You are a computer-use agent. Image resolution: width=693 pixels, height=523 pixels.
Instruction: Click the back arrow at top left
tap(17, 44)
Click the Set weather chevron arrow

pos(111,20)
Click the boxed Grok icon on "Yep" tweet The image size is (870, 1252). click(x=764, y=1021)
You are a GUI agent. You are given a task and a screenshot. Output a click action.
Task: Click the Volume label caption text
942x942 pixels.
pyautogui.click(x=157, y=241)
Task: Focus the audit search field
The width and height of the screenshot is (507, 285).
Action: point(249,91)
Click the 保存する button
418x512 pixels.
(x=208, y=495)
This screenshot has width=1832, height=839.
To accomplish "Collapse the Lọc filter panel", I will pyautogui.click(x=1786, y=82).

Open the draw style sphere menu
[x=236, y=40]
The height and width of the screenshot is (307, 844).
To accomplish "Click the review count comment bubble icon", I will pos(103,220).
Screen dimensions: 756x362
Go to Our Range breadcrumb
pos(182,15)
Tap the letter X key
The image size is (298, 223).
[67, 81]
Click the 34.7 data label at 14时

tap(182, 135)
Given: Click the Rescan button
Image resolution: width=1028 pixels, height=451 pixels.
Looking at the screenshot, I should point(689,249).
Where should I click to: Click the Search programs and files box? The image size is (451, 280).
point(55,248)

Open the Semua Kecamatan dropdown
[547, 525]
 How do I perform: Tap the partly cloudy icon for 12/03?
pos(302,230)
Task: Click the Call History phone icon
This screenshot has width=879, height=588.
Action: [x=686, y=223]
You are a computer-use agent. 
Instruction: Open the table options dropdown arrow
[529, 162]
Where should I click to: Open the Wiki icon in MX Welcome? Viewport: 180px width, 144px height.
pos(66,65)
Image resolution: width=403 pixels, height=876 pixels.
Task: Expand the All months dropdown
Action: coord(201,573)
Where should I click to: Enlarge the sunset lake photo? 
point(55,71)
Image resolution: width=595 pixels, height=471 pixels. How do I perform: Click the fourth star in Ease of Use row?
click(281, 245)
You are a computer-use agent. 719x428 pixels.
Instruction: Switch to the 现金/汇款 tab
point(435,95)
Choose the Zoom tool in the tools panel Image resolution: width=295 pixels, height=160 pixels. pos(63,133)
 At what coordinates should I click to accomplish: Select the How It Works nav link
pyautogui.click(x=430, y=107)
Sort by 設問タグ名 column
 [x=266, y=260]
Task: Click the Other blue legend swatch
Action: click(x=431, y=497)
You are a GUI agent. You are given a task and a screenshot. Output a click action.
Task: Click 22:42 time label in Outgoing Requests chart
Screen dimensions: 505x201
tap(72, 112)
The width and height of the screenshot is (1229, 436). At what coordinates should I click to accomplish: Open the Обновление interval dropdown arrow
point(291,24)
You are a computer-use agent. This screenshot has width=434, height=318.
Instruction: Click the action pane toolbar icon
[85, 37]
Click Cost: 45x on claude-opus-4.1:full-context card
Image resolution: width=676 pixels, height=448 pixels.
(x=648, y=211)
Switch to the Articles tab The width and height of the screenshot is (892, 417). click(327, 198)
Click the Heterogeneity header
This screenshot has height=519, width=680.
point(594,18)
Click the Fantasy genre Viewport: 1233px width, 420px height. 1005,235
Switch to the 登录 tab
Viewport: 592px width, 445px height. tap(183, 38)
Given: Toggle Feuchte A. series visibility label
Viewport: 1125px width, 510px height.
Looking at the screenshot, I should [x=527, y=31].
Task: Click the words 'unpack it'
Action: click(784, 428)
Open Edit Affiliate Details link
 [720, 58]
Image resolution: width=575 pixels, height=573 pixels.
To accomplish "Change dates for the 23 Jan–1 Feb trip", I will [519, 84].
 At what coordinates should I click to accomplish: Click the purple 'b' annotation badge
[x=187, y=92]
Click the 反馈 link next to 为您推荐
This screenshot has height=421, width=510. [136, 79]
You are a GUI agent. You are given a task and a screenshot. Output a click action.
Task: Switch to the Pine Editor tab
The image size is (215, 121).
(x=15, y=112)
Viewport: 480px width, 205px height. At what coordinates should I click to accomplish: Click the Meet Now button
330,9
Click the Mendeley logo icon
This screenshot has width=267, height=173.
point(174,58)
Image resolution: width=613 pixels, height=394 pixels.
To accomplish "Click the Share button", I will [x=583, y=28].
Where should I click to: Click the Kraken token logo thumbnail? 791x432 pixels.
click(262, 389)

PROBLEM TO WORK ON » Transcribe every record above so that nothing differs from the original.

TASK ANSWER »
You are a computer-use agent. Image resolution: width=693 pixels, height=523 pixels.
Instruction: Click the back arrow at top left
tap(17, 44)
Click the Set weather chevron arrow

pos(111,20)
Click the boxed Grok icon on "Yep" tweet The image size is (870, 1252). click(x=764, y=1021)
You are a GUI agent. You are given a task and a screenshot. Output a click action.
Task: Click the Volume label caption text
942x942 pixels.
pyautogui.click(x=157, y=241)
Task: Focus the audit search field
The width and height of the screenshot is (507, 285).
Action: point(249,91)
Click the 保存する button
418x512 pixels.
(x=208, y=495)
This screenshot has width=1832, height=839.
To accomplish "Collapse the Lọc filter panel", I will pyautogui.click(x=1786, y=82).

Open the draw style sphere menu
[x=236, y=40]
The height and width of the screenshot is (307, 844).
To accomplish "Click the review count comment bubble icon", I will pos(103,220).
Screen dimensions: 756x362
Go to Our Range breadcrumb
pos(182,15)
Tap the letter X key
The image size is (298, 223).
[67, 81]
Click the 34.7 data label at 14时

tap(182, 135)
Given: Click the Rescan button
Image resolution: width=1028 pixels, height=451 pixels.
Looking at the screenshot, I should point(689,249).
Where should I click to: Click the Search programs and files box? The image size is (451, 280).
point(55,248)

Open the Semua Kecamatan dropdown
[547, 525]
 How do I perform: Tap the partly cloudy icon for 12/03?
pos(302,230)
Task: Click the Call History phone icon
This screenshot has width=879, height=588.
Action: [x=686, y=223]
You are a computer-use agent. 
Instruction: Open the table options dropdown arrow
[529, 162]
Where should I click to: Open the Wiki icon in MX Welcome? Viewport: 180px width, 144px height.
pos(66,65)
Image resolution: width=403 pixels, height=876 pixels.
Task: Expand the All months dropdown
Action: coord(201,573)
Where should I click to: Enlarge the sunset lake photo? 
point(55,71)
Image resolution: width=595 pixels, height=471 pixels. How do I perform: Click the fourth star in Ease of Use row?
click(281, 245)
You are a computer-use agent. 719x428 pixels.
Instruction: Switch to the 现金/汇款 tab
point(435,95)
Choose the Zoom tool in the tools panel Image resolution: width=295 pixels, height=160 pixels. pos(63,133)
 At what coordinates should I click to accomplish: Select the How It Works nav link
pyautogui.click(x=430, y=107)
Sort by 設問タグ名 column
 [x=266, y=260]
Task: Click the Other blue legend swatch
Action: click(x=431, y=497)
You are a GUI agent. You are given a task and a screenshot. Output a click action.
Task: Click 22:42 time label in Outgoing Requests chart
Screen dimensions: 505x201
tap(72, 112)
The width and height of the screenshot is (1229, 436). At what coordinates should I click to accomplish: Open the Обновление interval dropdown arrow
point(291,24)
You are a computer-use agent. This screenshot has width=434, height=318.
Instruction: Click the action pane toolbar icon
[85, 37]
Click Cost: 45x on claude-opus-4.1:full-context card
Image resolution: width=676 pixels, height=448 pixels.
(x=648, y=211)
Switch to the Articles tab The width and height of the screenshot is (892, 417). click(327, 198)
Click the Heterogeneity header
This screenshot has height=519, width=680.
point(594,18)
Click the Fantasy genre Viewport: 1233px width, 420px height. 1005,235
Switch to the 登录 tab
Viewport: 592px width, 445px height. tap(183, 38)
Given: Toggle Feuchte A. series visibility label
Viewport: 1125px width, 510px height.
Looking at the screenshot, I should [x=527, y=31].
Task: Click the words 'unpack it'
Action: click(784, 428)
Open Edit Affiliate Details link
 [720, 58]
Image resolution: width=575 pixels, height=573 pixels.
To accomplish "Change dates for the 23 Jan–1 Feb trip", I will [519, 84].
 At what coordinates should I click to accomplish: Click the purple 'b' annotation badge
[x=187, y=92]
Click the 反馈 link next to 为您推荐
This screenshot has height=421, width=510. [136, 79]
You are a GUI agent. You are given a task and a screenshot. Output a click action.
Task: Switch to the Pine Editor tab
The image size is (215, 121).
(x=15, y=112)
Viewport: 480px width, 205px height. At what coordinates should I click to accomplish: Click the Meet Now button
330,9
Click the Mendeley logo icon
This screenshot has width=267, height=173.
point(174,58)
Image resolution: width=613 pixels, height=394 pixels.
To accomplish "Click the Share button", I will [x=583, y=28].
Where should I click to: Click the Kraken token logo thumbnail? 791x432 pixels.
click(262, 389)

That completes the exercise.